A structured set of objections, weighed in public.

Desk editor's note, referee report, simulated authors' rebuttal, and a circularity audit. Tearing a paper down is the easy half of reading it; the pith above is the substance, this is the friction.

Referee Report

3 major / 2 minor

Summary. The paper claims that document parsing performance is limited by training data deficiencies rather than architecture, as evidenced by consistent failure patterns across diverse models. It introduces MinerU2.5-Pro, which retains the 1.2B-parameter MinerU2.5 architecture but uses a co-designed Data Engine (Diversity-and-Difficulty-Aware Sampling to reach 65.5M samples, Cross-Model Consistency Verification for difficulty and annotations, and Judge-and-Refine for hard-sample correction) plus a three-stage training strategy (pre-training, hard-sample fine-tuning, GRPO alignment) to achieve 95.69 on the authors' rectified OmniDocBench v1.6, a 2.71-point gain over the identical-architecture baseline and surpassing models with >200x parameters.

Significance. If the gains are attributable solely to the data strategies, this is a notable demonstration that systematic data engineering can outperform architectural scaling in document parsing, where models share failure modes on hard samples. The observation of cross-model consistency on difficult examples and the scale of the 65.5M-sample dataset with progressive training tiers are concrete strengths that could shift research emphasis toward data curation pipelines.

major comments (3)
  1. [OmniDocBench v1.6 protocol] OmniDocBench v1.6 protocol (abstract and evaluation description): the rectification of element-matching biases from v1.5 and creation of the Hard subset must be shown to be independent of the Cross-Model Consistency Verification pipeline, because both the training annotations for hard samples and the benchmark changes rely on model consensus; any shared error patterns would directly inflate the reported 2.71-point gain on the Hard subset.
  2. [Data Engine] Data Engine description (abstract): no ablation results isolate the contribution of Diversity-and-Difficulty-Aware Sampling, Cross-Model Consistency Verification, or Judge-and-Refine to the 2.71-point improvement; without these controls it remains unclear whether the gains stem from the claimed data strategies or from unstated factors such as training schedule changes.
  3. [Three-stage training strategy] Three-stage training strategy (abstract): the paper provides no error analysis, human audit, or cross-validation of the Judge-and-Refine annotations against an independent source, leaving open the possibility that correlated model biases on hard samples are reinforced in both the 65.5M training set and the test protocol.
minor comments (2)
  1. [Data Engine] The abstract states expansion 'from under 10M to 65.5M samples' but does not specify the exact sources, diversity metrics, or difficulty thresholds used in sampling; these implementation details should be added for reproducibility.
  2. [Training strategy] GRPO alignment hyperparameters are listed as free parameters in the approach but no values or selection procedure are provided; this should be clarified in the training section.

Simulated Author's Rebuttal

3 responses · 0 unresolved

We thank the referee for the constructive and detailed feedback.
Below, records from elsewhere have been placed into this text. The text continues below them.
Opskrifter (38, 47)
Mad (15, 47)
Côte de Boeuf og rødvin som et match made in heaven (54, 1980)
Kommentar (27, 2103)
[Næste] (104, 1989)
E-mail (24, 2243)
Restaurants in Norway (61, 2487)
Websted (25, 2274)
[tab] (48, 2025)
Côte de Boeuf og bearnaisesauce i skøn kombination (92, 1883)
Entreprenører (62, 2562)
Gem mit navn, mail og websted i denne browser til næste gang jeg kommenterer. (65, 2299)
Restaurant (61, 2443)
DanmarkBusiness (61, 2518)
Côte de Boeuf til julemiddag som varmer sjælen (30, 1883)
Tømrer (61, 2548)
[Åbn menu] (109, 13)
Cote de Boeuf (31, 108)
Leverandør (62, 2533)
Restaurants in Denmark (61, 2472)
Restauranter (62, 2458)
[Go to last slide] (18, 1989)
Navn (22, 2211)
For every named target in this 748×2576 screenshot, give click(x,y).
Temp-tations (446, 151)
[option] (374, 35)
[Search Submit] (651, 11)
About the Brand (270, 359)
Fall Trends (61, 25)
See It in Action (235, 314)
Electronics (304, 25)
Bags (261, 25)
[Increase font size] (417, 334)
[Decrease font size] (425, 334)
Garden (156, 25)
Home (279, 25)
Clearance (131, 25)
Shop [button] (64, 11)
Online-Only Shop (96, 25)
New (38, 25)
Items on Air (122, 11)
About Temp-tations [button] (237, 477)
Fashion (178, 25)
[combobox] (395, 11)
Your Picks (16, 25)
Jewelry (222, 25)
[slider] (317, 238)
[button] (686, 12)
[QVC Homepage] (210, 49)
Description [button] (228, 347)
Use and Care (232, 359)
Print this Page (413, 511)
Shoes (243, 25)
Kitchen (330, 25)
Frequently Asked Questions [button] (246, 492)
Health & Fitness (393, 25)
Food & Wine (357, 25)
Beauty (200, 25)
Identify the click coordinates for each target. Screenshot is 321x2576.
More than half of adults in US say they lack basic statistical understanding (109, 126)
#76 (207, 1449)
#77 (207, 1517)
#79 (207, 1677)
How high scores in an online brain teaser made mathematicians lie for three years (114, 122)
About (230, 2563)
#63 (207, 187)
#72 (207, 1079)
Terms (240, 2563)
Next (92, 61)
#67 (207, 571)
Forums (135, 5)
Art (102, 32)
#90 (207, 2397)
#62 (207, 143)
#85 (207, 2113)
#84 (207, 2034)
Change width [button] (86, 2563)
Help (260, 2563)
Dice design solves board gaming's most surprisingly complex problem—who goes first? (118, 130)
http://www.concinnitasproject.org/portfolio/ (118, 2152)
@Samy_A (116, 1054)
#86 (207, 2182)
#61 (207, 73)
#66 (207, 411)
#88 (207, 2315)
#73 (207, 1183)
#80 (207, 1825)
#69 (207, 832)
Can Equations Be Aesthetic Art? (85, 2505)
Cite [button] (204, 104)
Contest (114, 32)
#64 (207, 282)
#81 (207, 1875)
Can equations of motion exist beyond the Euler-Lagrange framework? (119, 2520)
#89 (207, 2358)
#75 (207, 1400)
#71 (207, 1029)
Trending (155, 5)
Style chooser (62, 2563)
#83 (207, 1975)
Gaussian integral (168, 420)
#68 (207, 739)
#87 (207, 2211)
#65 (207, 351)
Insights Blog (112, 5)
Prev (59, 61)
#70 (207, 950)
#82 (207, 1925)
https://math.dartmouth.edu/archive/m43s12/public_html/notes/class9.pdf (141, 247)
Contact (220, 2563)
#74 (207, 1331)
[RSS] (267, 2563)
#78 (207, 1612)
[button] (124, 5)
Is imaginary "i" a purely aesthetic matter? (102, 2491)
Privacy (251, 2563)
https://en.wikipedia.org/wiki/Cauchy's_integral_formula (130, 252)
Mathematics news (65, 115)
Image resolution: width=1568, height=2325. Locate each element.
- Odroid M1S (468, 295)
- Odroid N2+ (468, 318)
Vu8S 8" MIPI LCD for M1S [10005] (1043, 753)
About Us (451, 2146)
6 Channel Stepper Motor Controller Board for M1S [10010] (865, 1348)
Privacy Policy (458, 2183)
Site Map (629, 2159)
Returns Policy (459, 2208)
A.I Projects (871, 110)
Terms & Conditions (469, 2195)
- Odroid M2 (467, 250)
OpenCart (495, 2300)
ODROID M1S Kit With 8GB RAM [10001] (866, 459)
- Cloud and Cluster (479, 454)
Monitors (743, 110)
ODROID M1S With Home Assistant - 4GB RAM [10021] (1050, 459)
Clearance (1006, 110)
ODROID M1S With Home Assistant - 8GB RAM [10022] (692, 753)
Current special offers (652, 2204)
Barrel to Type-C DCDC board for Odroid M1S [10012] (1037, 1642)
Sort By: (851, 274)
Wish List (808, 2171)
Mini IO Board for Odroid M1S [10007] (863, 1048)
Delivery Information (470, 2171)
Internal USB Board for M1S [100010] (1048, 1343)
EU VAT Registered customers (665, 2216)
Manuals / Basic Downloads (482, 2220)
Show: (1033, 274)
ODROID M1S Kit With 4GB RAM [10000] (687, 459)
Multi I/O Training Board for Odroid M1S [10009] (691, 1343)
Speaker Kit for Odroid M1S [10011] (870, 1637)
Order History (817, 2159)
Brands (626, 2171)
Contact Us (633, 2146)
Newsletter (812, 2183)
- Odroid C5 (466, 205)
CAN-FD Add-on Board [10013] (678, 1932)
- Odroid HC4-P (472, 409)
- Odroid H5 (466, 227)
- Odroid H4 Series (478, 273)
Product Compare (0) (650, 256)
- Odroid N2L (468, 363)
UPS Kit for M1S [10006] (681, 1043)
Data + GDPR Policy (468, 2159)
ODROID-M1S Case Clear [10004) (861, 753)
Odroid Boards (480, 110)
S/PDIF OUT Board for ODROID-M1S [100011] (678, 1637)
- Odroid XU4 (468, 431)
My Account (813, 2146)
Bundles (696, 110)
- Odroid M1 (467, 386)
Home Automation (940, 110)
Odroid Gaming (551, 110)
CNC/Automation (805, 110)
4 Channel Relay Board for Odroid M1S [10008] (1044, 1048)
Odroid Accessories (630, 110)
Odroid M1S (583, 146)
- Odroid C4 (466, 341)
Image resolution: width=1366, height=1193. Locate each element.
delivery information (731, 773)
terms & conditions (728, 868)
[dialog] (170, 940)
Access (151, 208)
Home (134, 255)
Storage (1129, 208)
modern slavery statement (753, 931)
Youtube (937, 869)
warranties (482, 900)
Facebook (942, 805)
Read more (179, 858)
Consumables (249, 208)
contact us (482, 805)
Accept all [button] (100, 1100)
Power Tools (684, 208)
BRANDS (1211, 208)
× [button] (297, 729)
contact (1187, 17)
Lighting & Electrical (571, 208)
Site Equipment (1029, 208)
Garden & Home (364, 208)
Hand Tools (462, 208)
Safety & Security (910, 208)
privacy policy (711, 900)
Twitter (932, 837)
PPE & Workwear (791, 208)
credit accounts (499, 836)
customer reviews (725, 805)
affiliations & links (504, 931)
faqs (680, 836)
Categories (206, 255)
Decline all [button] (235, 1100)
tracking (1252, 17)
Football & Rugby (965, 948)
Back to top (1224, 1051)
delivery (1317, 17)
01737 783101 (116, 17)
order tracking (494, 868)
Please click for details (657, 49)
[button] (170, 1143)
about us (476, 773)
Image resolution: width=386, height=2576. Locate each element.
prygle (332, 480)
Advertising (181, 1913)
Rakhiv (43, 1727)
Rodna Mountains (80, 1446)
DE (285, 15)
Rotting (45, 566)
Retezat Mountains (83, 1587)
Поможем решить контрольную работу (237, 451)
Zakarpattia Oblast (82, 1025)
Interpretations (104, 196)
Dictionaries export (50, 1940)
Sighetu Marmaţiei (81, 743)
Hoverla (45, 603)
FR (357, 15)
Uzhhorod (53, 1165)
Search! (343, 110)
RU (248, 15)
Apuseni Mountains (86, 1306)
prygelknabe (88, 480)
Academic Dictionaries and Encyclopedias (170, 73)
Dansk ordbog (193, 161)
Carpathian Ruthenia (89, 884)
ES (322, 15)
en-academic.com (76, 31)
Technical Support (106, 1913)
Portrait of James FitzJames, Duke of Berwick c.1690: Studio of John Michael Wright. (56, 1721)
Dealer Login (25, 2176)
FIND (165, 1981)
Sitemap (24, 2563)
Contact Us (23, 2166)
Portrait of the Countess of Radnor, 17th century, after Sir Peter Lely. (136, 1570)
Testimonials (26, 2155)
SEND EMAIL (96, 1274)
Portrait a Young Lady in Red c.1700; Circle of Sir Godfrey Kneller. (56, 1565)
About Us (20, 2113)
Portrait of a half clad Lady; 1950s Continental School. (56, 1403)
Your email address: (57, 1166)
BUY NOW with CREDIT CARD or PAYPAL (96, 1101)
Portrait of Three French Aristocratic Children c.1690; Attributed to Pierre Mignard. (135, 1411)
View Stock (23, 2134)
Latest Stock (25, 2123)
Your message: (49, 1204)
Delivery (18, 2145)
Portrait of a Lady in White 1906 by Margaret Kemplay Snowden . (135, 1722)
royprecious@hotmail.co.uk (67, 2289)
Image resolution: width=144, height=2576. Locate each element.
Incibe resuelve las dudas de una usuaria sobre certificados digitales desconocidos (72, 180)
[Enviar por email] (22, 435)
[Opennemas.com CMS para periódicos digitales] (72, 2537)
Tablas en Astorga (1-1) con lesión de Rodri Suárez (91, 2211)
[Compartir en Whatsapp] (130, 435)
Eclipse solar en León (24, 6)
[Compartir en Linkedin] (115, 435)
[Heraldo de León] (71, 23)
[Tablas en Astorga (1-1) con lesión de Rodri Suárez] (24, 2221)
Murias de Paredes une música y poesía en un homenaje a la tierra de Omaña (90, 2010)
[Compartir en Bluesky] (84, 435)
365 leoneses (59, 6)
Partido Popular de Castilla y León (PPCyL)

We address each major comment point by point below, agreeing that further clarifications and analyses will improve the manuscript. We will incorporate the suggested revisions in the next version.

read point-by-point responses
  1. Referee: [OmniDocBench v1.6 protocol] OmniDocBench v1.6 protocol (abstract and evaluation description): the rectification of element-matching biases from v1.5 and creation of the Hard subset must be shown to be independent of the Cross-Model Consistency Verification pipeline, because both the training annotations for hard samples and the benchmark changes rely on model consensus; any shared error patterns would directly inflate the reported 2.71-point gain on the Hard subset.

    Authors: We acknowledge the need to explicitly demonstrate independence to avoid any perception of circularity. The OmniDocBench v1.6 rectification was based on statistical analysis of element-matching discrepancies in v1.5 outputs combined with manual review of sampled cases, using a distinct collection of models and evaluation scripts separate from the Cross-Model Consistency Verification models employed for training data curation. The Hard subset threshold was derived from aggregate failure rates across a wide range of publicly available models not involved in our Data Engine. In the revised manuscript we will add a dedicated subsection in the evaluation protocol description that details the exact models, scripts, and manual audit procedures used for benchmark updates, along with a comparison showing that performance gains remain consistent when evaluated against the original v1.5 protocol on the same test samples. revision: yes

  2. Referee: [Data Engine] Data Engine description (abstract): no ablation results isolate the contribution of Diversity-and-Difficulty-Aware Sampling, Cross-Model Consistency Verification, or Judge-and-Refine to the 2.71-point improvement; without these controls it remains unclear whether the gains stem from the claimed data strategies or from unstated factors such as training schedule changes.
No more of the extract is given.